# Am I wrong in this situation?



## Confused99 (Jul 29, 2010)

My husband told me that if I don't delete my ex from Facebook he's going to divorce me. I said no because I felt like he was being controlling and if that is something he wants he can tell me how he feels but he can't make me do anything through threats/ultimatums. This is also the 2nd time that he has done something like this (told me i HAD to do something or he'll file divorce papers) and the first time I responded so I dont want him to think he can do it over and over . I also think any argument over Facebook is absurd and not worth the time of day. Regardless, he went and got divorce papers and asked me if I changed my mind about deleting him and I said no. Now he's not talking to me and I guess he's going to go through with it idk...is it wrong that I won't delete my ex? I don;t even really talk to him especially on Facebook he's just there. I dont even really care if hes my friend on there or not I just didn't want to encourage my husband to keep acting this way. Thoughts?


----------



## Mistys dad (Dec 2, 2011)

Seems like there is more to this story than you wrote.


----------



## Shaggy (Jul 17, 2011)

Quick question: what's more important the ex or H?

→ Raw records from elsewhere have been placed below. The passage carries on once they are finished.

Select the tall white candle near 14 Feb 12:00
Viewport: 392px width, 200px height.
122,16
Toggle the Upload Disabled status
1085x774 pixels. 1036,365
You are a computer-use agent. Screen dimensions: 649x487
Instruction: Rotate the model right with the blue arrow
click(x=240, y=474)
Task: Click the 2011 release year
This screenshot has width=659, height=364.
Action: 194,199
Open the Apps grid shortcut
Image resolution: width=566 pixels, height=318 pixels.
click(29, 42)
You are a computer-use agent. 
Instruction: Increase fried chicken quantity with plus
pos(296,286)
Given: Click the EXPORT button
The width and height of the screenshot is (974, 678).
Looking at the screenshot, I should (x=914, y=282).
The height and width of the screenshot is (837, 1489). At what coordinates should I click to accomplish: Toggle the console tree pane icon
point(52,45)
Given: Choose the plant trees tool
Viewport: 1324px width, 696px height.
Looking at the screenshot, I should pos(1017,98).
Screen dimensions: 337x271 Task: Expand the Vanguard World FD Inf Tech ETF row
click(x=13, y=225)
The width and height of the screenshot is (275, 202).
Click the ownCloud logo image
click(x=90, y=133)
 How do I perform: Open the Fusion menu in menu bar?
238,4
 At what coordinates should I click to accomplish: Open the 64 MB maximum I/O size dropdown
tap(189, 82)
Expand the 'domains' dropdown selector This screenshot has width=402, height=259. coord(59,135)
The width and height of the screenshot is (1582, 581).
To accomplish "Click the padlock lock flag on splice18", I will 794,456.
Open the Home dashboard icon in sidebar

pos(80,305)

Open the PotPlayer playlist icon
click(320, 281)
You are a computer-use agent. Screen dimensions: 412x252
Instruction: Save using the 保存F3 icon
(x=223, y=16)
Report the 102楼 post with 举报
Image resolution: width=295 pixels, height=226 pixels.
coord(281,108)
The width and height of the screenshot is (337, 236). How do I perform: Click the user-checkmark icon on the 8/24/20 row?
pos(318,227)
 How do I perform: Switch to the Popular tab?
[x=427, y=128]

Get rid of the less important one.

Btw, he isn't being controlling. He is setting a boundary, and not having ex lovers in your marriage is a very good boundary.
_Posted via Mobile Device_


----------



## YupItsMe (Sep 29, 2011)

I wouldnt put up with my wife having her ex as a facebook friend. 

And yes its a deal killer. 

Respectful boundaries are required for a healthy relationship. 

Although you mentioned he has done something like this before, from your stubborn reaction to his reasonable request, Id imagine you were equally wrong last time also

If you cant respect or understand your husbands concern about keeping others away that are toxic to the marriage then you really dont have any business being married.

I wouldnt want my wifes ex knowing what we are doing with our lives or having pictures of our child, my wife. If she wanted him in her life, she should have stayed with him.

facebook is for sharing. I dont want my wife sharing anything with her ex


----------



## SockPuppet (May 16, 2011)

This could be a display of controlling behaviour, and by deleting your ex, you will reinforce this type of behaviour in the future.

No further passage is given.